Herbert recalled needing a recommendation letter on short notice. Another Netvvrk member, B. Quinn, wrote him one. (When I interviewed Quinn, she shared the same story, unprompted.)

Yet even with Netvvrk, the promotional emails come thick and fast, suggesting that you’ll “get the shows, residencies, and grants of your dreams.” Does that bring the awkward tang of false promises?

“What we are trying to do is to make things easier for artists and also to set expectations appropriately,” Johnson said. Sure, members start out wanting to know how to get more shows and find galleries, she continued, but “those questions get answered naturally” as you focus on meeting people and making art.

Johnson has several part-time employees, including William Powhida, a New York artist known for critiquing art’s power structures in his drawings and writing. In his view, the group can help people “understand what the field looks like and how rare it is to achieve the kind of art world success that they might be seeing or reading about.”

Blame the Game, Not the Coach

Some of the coaching groups I explored meet a clear need for many of their members and founders — while seemingly reproducing some of the hierarchical business models (namely, art schools) they’re trying to escape.

Amy Beecher, a former Netvvrk member with a Yale University MFA, sees the uptick in artist coaches and career-development groups as a reflection of an increasingly professional approach to the creative life.
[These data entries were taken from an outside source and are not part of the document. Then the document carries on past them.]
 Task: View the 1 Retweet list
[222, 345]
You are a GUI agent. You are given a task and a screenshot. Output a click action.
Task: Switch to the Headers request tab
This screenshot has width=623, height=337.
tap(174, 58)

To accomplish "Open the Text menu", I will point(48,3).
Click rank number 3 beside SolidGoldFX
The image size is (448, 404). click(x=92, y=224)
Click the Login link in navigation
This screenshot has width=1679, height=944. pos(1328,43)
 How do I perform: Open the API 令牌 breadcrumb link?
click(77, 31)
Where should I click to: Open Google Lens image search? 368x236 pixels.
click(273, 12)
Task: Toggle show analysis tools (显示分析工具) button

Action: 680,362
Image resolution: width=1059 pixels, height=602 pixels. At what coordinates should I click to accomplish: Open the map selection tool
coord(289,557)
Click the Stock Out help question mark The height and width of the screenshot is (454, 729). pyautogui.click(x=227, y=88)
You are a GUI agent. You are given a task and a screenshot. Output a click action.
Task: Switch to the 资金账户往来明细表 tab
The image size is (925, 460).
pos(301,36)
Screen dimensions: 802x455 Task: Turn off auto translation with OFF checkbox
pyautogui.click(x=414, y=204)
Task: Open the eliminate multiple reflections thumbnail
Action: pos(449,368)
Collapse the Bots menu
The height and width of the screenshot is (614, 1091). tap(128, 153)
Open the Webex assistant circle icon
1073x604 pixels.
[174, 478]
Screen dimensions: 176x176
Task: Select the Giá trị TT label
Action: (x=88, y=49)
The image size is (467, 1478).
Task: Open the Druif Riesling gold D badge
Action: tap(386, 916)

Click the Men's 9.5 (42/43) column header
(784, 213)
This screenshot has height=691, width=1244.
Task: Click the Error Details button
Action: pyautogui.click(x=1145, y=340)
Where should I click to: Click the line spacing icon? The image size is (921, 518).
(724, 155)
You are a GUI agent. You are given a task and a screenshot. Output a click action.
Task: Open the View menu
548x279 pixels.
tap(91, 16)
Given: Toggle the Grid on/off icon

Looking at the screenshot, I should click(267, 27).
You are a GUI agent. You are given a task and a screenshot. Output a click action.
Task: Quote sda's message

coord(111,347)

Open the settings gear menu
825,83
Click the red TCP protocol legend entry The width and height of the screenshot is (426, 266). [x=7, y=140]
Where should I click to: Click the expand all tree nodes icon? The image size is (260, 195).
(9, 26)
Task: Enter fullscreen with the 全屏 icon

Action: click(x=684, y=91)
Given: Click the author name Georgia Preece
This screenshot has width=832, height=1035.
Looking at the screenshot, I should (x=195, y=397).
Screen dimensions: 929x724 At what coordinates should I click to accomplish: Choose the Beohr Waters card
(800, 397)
There’s a “cringe factor” to this, she said.

“Are these programs inevitable at this moment in time,” she asked, “given the amount of people who’ve been through MFA programs that sort of optimistically promise the myth of a career?”

NewCrits was founded in 2023 by another unsatisfied teacher, artist and Whitney Biennial alum Ajay Kurian. The group is his alternative to teaching at Yale and Columbia (which he still does). “The first art school in America recently closed,” Kurian said, referring to the San Francisco Art Institute. “I think there are many schools that are not far behind.”

NewCrits says it provides “time and attention to be fully seen.” It offers one-on-one online career counseling or virtual studio visits with “the world’s most visionary artists,” including Ser Serpas and EJ Hill (they were in the 2024 and 2022 Whitney Biennials, respectively), for $180 to $300 an hour. That’s a fraction of the price of an MFA but also a fraction of the experience — studio time, campus life, group critiques. Kurian said he plans to roll out group options this fall.

Traditional art educators also cite the importance of community to a life in the arts. “Nothing takes the place of a real interaction with other working artists or your peers,” said David A. Ross, a former director of the Whitney Museum and the San Francisco Museum of Modern Art and currently chair of the hybrid Art Practice MFA program at the School of Visual Arts. The degree, begun 14 years ago, caters to artists with an average age of 35, many of whom have jobs and families.

He said enrollment has been steady. “I cannot teach somebody how to make good art,” Ross said. “That has to come from inside. But you sure can help them manage a lifelong commitment to a very complicated career.”

On April 14, Johnson emailed her Netvvrk members after a “bittersweet week.” One of their own, Antonietta Grassi, had won a 2024 Guggenheim Fellowship. Sadly, she continued, the grant is competitive; many more members were among the 94% of applicants who didn’t win. “And what that means, is that you should apply again this year,” Johnson wrote. “Something will break for you. I promise!”